If you know me you know I DESPISE fairweather friends. It is so disrespectful to me when people only come around when there are sunshine and rainbows but are nowhere to be found during tempests and rain. I shower all kinds of gratitude towards my spiritual court, I am in pretty constant contact when things are going well but unless I'm desperate, I sometimes avoid them in times of trouble. An unfortunate side effect and consequence of being undiagnosed and high-functioning, but in need of assistance that never came. When you're skilled at many things and catch on quickly people assume you can always figure things out and your help comes slowly... if at all. Hyper-independence is not a strength, it's not a gift, it's a burden and a wound that *will* require healing. I'm still working to heal and drop that habit. I've become much better at asking others for help and turning. to my ancestral court with large and meaningful support requests has been front and center on my docket.
In April 2022 I returned to Antigua for the first time in 15 years. While there I was able to help my deceased aunt transition into the ancestral courts of my lineage, a whole 7 years after her death. It took us both. a great deal to reach that point and while amazing, it was super heavy. I also learned so many new things about my grandma's family, her upbringing, intergenerational conflicts, and visited places that are sacred to our lineage. It was life-altering. It was a pilgrimage and when I returned I struggled to find my new center. After about a month of trying to figure it out myself, I finally opened up at the altar.

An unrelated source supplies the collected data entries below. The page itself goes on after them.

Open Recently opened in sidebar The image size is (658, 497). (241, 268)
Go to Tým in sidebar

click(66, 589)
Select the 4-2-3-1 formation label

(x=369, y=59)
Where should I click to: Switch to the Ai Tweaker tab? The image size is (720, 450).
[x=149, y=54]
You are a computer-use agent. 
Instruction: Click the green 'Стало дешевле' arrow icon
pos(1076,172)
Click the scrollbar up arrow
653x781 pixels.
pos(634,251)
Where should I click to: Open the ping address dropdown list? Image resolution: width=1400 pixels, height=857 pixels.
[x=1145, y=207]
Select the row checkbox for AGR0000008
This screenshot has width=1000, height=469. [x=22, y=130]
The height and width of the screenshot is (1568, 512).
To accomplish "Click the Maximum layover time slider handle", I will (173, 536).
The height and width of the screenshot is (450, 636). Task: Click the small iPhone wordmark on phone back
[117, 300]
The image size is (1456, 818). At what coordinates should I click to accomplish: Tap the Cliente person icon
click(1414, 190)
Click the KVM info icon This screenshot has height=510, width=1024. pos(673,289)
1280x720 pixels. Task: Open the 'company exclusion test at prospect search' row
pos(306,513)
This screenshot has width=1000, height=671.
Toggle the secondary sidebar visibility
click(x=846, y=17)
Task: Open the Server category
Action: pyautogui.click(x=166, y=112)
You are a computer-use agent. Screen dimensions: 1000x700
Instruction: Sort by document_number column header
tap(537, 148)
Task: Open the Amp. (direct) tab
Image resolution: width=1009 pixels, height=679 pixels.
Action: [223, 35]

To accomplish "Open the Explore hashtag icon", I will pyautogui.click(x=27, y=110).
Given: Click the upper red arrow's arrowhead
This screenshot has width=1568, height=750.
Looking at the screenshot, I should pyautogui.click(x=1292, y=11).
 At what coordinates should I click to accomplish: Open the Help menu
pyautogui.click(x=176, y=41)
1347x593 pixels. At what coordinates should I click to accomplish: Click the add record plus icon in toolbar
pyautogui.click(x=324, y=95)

Here is what that looked like:
Esteemed Council of Ancestors and Guides,
It’s been a little while. I feel like I’m struggling to catch myself, to truly read climate past Antigua. I’ve tried to take it easy and have a gentle and intentional return. Have I not rested well enough? I feel far away from you, from who I know myself to be. I want to hold you close again. I want to feel held closely again. The distance has felt so abrupt. I know a shift took place in Antigua and it’s time to make adjustments but I feel lost and it has been such a long time since I’ve felt that way. What I feel, what I am right now is disoriented. I had so many plans for the altar upon my return but now we have a kitty baby and those plans are no longer safe. I seek and invite clarity of sight, of knowing, of direction. I invite and call in discernment anchored by the wisdom of our years and experience. I need my confidence to once again match my ability and my competence. Please help me shed the urge to be hasty through this transition. Grant and support me with the fortitude to take one divinely guided step at a time.
Help me remember that all things flow, that all things work together for my good, and that when I surrender to spirit and trust faithfully in my genuine connectivity all things move as universally intended.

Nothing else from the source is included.